Member of the Salvador Allende Foundation. Teacher of Urban Planning at Diego Portales University (Santiago de Chile).
03/09/2020
At the time of Salvador Allende’s election victory on 4 September 1970, Chile was experiencing accelerated urbanisation that was deeply unequal. Confronting the housing deficit, and providing access to urban services and facilities would be one of the challenges of Allende’s Popular government. With creativity and involvement of the people, President Allende tackled innovatively the same kind of problems that we still face today.
Salvador Allende and his Chilean path to democratic socialism featured a 40-measure programme, the mobilisation of a generation of new innovative professionals and workers committed to transformation – and it enjoyed the admiration and collaboration of a generation of the world’s left. The combination of popular wisdom and technical innovation pushed Allende from the 36.6 per cent that initially supported him to 44.2 per cent shortly before his ouster. Halfway through his mandate, there was an unprecedented explosion of creativity and popular energy, the echoes of which persist in Chile to this day.
Democratic and pluralistic leadership, as well as his ability to listen, were the hallmarks of the comrade president for the benefit of the effectiveness and creativity of his government.
Today they would call it ‘effective horizontal leadership’. This was well embodied by the team formed by the prime minister Héctor Cortez – himself an experienced construction worker –, and by the architect Miguel Lawner, who together were responsible for implementing Allende’s programme in the urban and housing sphere.

## Given information

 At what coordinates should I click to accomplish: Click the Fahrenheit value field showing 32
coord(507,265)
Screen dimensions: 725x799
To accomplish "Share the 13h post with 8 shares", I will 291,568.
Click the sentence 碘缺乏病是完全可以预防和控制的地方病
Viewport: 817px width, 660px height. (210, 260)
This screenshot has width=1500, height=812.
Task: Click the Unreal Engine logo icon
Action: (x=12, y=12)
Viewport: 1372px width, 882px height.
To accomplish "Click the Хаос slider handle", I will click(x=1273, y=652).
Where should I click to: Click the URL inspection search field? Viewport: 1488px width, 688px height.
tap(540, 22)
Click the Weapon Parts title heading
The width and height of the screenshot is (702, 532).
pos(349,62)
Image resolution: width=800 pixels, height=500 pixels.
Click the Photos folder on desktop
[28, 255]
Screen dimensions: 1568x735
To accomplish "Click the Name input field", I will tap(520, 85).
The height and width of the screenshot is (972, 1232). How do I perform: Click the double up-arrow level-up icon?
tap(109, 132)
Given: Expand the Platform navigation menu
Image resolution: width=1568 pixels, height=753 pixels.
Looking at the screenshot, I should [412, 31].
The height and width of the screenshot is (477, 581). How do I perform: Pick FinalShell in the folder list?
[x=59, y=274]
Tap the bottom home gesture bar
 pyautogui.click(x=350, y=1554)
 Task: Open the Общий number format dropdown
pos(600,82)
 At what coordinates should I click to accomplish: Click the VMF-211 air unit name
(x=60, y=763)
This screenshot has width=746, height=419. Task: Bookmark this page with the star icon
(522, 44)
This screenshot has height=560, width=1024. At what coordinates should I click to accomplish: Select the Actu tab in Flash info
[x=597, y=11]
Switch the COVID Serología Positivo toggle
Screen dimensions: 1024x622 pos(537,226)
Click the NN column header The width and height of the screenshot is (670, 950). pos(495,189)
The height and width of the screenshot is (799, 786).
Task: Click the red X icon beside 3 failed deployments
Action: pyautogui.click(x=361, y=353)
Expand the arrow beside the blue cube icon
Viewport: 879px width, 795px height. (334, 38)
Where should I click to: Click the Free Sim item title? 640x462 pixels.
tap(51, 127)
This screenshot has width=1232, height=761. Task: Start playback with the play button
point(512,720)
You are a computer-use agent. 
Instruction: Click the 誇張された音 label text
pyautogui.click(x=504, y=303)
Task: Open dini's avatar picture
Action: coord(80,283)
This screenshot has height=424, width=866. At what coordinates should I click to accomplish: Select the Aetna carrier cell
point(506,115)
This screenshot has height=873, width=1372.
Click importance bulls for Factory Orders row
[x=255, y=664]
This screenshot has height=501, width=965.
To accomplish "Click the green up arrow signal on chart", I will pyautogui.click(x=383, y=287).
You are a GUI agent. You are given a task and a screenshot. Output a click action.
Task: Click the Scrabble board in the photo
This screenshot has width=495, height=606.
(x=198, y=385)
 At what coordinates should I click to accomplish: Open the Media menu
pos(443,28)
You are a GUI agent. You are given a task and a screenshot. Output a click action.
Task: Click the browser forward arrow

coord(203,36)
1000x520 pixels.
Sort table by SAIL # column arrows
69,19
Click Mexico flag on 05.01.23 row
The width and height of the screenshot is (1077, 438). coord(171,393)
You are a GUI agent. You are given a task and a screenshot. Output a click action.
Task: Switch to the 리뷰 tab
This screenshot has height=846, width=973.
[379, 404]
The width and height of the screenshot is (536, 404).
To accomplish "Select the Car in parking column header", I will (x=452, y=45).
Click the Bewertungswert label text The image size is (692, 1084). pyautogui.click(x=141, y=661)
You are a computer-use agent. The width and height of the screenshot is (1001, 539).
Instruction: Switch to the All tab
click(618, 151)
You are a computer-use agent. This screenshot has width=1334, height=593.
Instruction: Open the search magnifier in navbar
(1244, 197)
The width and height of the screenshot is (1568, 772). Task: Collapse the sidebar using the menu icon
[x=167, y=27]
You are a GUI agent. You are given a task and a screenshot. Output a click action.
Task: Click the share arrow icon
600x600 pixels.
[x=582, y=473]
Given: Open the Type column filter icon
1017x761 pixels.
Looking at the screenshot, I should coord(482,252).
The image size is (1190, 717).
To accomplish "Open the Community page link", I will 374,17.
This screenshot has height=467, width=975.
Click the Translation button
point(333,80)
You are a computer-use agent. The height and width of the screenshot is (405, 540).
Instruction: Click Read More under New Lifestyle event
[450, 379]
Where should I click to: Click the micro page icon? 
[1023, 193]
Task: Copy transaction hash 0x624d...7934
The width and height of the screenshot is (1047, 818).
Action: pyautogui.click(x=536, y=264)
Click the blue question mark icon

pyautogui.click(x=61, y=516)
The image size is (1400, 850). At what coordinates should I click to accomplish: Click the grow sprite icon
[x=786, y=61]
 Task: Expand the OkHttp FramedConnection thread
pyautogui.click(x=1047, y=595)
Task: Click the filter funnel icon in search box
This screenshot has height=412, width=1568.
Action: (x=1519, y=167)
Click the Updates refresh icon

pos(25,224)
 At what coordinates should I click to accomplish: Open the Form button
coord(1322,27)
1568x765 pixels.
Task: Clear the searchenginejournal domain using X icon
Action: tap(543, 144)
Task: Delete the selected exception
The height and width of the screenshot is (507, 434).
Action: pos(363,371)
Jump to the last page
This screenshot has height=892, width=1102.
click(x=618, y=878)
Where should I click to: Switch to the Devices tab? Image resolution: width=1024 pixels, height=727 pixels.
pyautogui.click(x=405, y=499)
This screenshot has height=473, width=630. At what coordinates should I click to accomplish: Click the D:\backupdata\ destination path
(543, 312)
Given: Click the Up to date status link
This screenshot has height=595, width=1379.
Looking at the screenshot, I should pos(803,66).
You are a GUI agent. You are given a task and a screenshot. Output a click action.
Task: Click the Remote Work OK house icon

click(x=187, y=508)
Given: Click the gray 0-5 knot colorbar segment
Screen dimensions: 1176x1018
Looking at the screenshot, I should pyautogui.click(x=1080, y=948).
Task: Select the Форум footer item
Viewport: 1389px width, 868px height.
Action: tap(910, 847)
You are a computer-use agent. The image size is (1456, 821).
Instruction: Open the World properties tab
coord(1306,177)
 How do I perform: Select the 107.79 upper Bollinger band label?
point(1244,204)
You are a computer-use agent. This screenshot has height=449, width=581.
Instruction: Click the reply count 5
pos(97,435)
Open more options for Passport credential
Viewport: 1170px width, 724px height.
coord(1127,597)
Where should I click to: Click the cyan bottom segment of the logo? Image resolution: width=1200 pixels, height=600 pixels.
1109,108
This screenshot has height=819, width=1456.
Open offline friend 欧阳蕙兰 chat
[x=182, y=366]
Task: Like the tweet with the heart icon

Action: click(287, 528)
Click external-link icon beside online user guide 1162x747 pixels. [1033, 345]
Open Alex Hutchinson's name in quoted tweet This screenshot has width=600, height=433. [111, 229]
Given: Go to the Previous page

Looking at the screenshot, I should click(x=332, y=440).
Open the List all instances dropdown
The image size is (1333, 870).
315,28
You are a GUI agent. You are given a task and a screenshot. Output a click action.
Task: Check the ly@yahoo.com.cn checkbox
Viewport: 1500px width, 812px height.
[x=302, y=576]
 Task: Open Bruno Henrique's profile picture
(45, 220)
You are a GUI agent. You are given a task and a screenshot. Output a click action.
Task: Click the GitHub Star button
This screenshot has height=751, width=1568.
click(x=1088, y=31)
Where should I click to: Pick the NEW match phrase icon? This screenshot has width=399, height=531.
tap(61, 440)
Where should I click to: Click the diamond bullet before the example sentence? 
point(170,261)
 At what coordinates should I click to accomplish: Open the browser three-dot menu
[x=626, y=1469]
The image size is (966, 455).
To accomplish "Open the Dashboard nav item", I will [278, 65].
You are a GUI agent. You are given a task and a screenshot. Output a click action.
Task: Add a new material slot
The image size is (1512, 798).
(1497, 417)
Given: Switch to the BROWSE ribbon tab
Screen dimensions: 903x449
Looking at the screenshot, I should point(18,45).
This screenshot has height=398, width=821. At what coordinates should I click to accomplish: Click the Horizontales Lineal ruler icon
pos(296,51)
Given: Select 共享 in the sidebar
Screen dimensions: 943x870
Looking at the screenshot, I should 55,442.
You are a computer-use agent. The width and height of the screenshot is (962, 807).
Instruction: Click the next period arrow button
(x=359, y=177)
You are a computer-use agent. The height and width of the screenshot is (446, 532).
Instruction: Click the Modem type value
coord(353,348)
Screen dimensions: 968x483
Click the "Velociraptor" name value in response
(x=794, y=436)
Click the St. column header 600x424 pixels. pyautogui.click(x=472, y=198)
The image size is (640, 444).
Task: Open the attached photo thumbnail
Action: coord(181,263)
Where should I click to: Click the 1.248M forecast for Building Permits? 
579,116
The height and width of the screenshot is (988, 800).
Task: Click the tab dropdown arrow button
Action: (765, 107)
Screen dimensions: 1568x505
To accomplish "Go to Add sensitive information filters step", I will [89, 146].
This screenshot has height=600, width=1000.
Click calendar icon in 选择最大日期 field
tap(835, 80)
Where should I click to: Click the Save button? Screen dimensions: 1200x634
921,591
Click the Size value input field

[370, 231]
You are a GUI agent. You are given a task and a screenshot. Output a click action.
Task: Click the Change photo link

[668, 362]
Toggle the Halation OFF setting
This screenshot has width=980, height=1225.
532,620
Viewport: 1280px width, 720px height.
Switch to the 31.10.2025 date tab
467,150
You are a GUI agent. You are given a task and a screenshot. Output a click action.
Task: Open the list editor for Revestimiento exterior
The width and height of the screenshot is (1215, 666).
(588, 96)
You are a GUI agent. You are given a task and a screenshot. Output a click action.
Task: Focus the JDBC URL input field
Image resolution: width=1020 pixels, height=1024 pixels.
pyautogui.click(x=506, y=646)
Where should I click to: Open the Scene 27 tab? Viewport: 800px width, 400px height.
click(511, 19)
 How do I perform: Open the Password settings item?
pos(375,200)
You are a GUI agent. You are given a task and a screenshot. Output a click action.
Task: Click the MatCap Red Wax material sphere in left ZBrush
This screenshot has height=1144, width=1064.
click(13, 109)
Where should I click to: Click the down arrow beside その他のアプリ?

## Explore the material
1. Answer these about the Salvador Allende passage, one line each:
(a) On what date did Allende win the election?
(b) What share of support did Allende have initially, and what share shortly before his ouster?
(c) Which architect worked with Héctor Cortez to implement Allende's urban and housing programme?
2. Which people does the Salvador Allende passage name? List every one.
3. Can you resume the Salvador Allende passage after its final sentence?

## Responses to the exercise
1.
(a) 4 September 1970
(b) 36.6 per cent initially, 44.2 per cent shortly before his ouster
(c) Miguel Lawner

2.
Salvador Allende
Héctor Cortez
Miguel Lawner

3.
Chile at that time was a country in the process of modernisation, undergoing accelerated urbanisation, with 8.8 million inhabitants, 75 percent of them living in cities and 27 percent concentrated in the capital. In other words, it was a deconcentrated territory and a more homogeneously inhabited one, but with low rates of human development.
Shortly before Allende’s election victory, the Ministry of Housing and Urbanism had been created (1965), as had the first Metropolitan Plan of Santiago and various public entities to implement social housing policies. But construction was stagnant due to a lack of public land and a still developing incipient industry.
The infrastructure networks did not cover all parts of the working classes equally, accumulating a housing deficit of 600,000 homes as a result of rural-city migrations. These migrations had generated land seizures in the urban peripheries, with settlements emerging like callampas-mushrooms in the forest after the rains.
The Allende government programme recognised this with five concrete measures, seeking to fully address the challenges: “Carry out the remodelling of cities and neighbourhoods, with the aim of preventing the expulsion of modest groups to the periphery, guaranteeing the interests of the inhabitants of these remodelled sectors, like small businessmen who work there, ensuring 10 per cent of occupants in their future location”.
To achieve its objectives, numerous real estate projects were launched to relocate these popular camps. A Russian-inspired industrial prefabrication system was installed that reinvigorated the nascent public and private industrial production – a unique experience in Chile’s history. The so-called ‘operación sitio’ was also deployed to regularise land tenure and access to the network of basic infrastructures such as water, electricity, and sewerage. But this was just the beginning!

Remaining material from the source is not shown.